Anne (massachusetts)
I don't even have to read this, although I will. We in the US do not have much experience dealing with epidemic disease, and somehow we think that a quarantine is too much to bear? Can we consider the complete total chaos and havoc that would be wreaked on our nation should Ebola virus get loose here? I think staying at home in quarantine is perfectly acceptable to lower the risk for everyone. Good God, save this country and ourselves FROM ourselves. My mom worked as a nurse in foreign country in the late 40's and 50's and quarantine was where people with tuberculosis and infectious disease was standard operating procedure. If you put everyone at risk, because of a contracted disease, that's where you went. And TB as bad as it is, is a pin prick compared to Ebola. Stop the madness, please...
kathyinct (fairfield CT)
If there are lessons to be learned from the public panic over Ebola, it's that in today's virulent political environment, millions of Americans simply do not trust the government, to be competent in managing crises or to tell the truth. Moreover, and possible even scarier, is that facts don't matter. Science isn't believed. Fearful and angry citizens, egged on by the people like the Cruz staffer who tweeted that there had never been a case of Ebola in the U.S. "before Obamacare," simply ignore facts, not unlike many do with global warming and vaccinations. We are entering a frightening time when un- or ill-informed citizens prodded by ignorant and/or craven politicians could be incited to behaviors that are difficult to comprehend. We saw it last week with a crazed shooter muttering Carly Fiorina's rhetoric about baby parts. We see it tonight with people posting on the Times comments section that the Koran says all Muslims are required to conquer others or face death. And when pols like Christie and, we now learn sadly, my own Governor Malloy in CT, fuel the heat of panic . . . . . who are the clear-headed and informed influencers who can quell the fire of fear?
anae (NY)
Are you kidding? How is 2 or 3 weeks extreme? Ebola is a deadly disease. We're talking about about the safety of hundreds, possibly thousands of people. Surely the healthcare workers who take weeks or months out of their lives to care for the ill halfway around the work can spare 2 or 3 weeks to insure the safety of their own neighbors and coworkers. And don't forget - hospitals barred their own volunteers from returning to work FOR WEEKS at time. You're not calling THAT policy extreme. Why? Are you comfortable with double standards? Do you have more respect for the lives of health care workers than you do for the rest of us?
DIane (Michigan)
People who go to West Africa to treat victims of Ebola have the utmost respect for the lives of all humans, even those who have little understanding of infectious disease transmission. The real shame is the lack of backbone in our public health departments who could have been the voice of reason in the media frenzy, but instead were part of it.

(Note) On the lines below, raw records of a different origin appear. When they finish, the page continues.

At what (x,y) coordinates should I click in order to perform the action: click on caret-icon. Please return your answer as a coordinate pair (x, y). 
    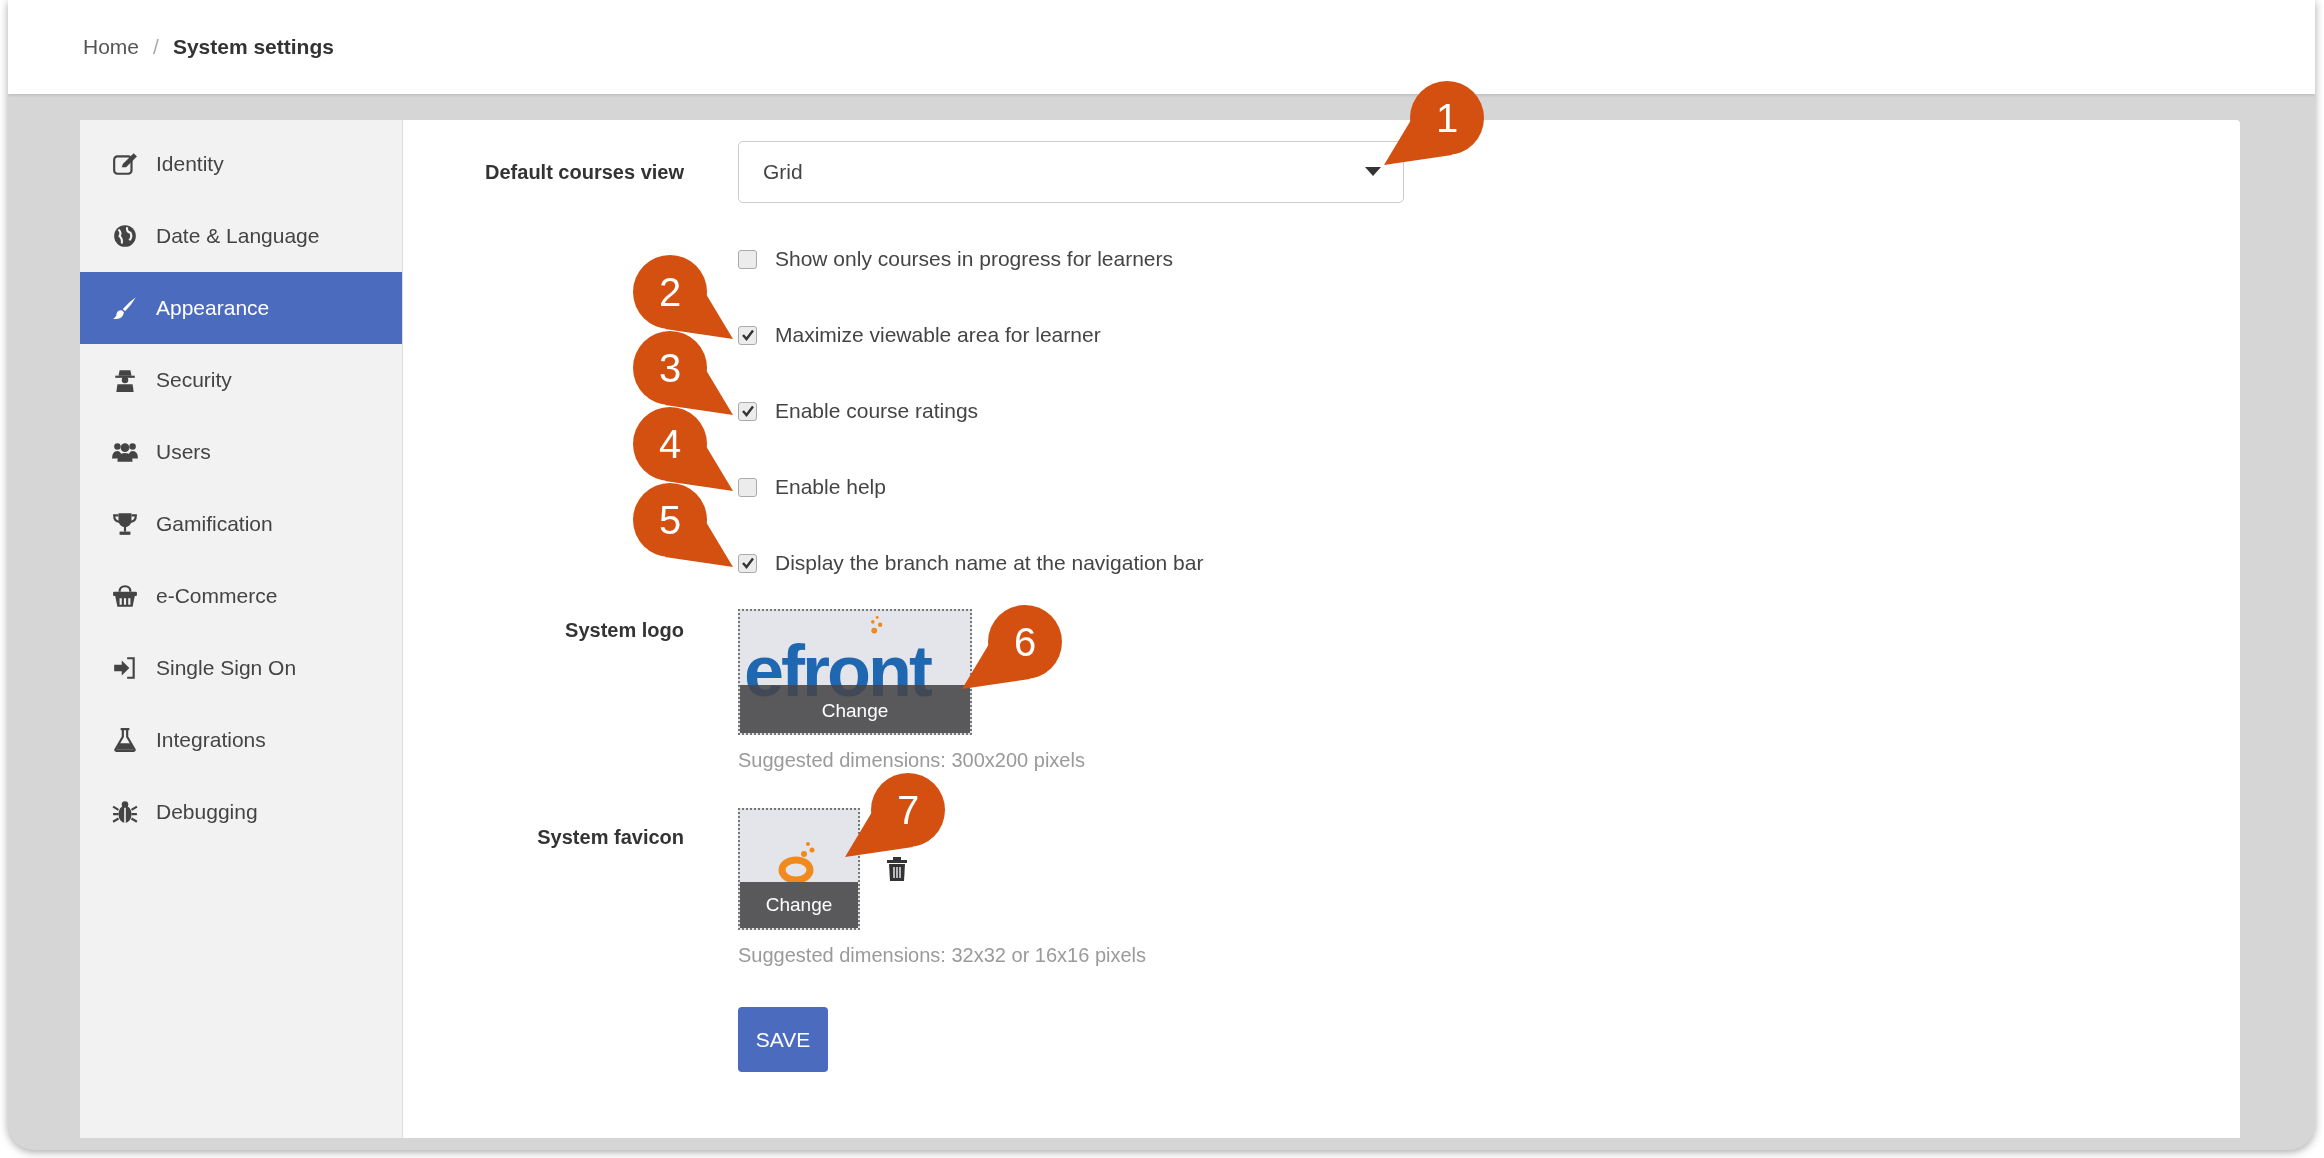
    Looking at the image, I should click on (1373, 172).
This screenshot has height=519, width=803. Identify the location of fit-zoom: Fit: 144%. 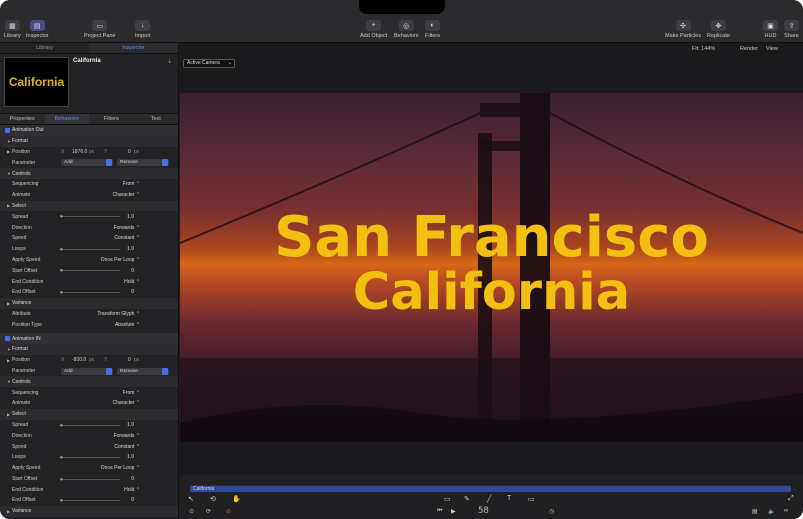
(704, 49).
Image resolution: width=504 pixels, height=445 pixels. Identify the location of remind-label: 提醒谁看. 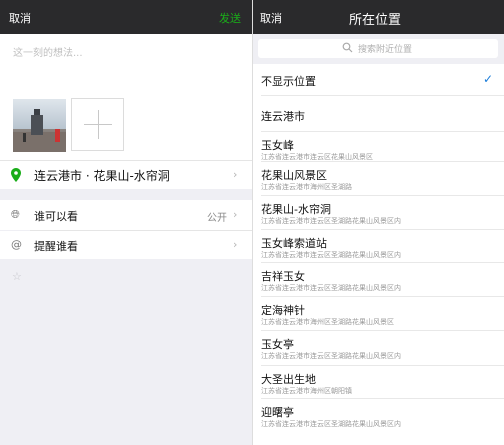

We are not talking about the safety of hundred or thousand of people. We are talking about fear. Fear that is not based in reality.

Turn off Fox news people, they are causing PTSD and making American's stupid.
Patty (Albuquerque)
What protocol do you recommend for XDR TB (excessively drug resistant tuberculosis)? The county hospital where I worked only had 2 isolation rooms which vented to the outside, and not the rest of the hospital.

Diane, what is your medical expertise? You seem to insist on politicizing a biological dynamic. Response wasn't about assuaging fear, so much as about preventing a very real pandemic.

The way we are overusing antibiotics, very soon we may all experience a pandemic first hand. Then, all rhetoric will be moot.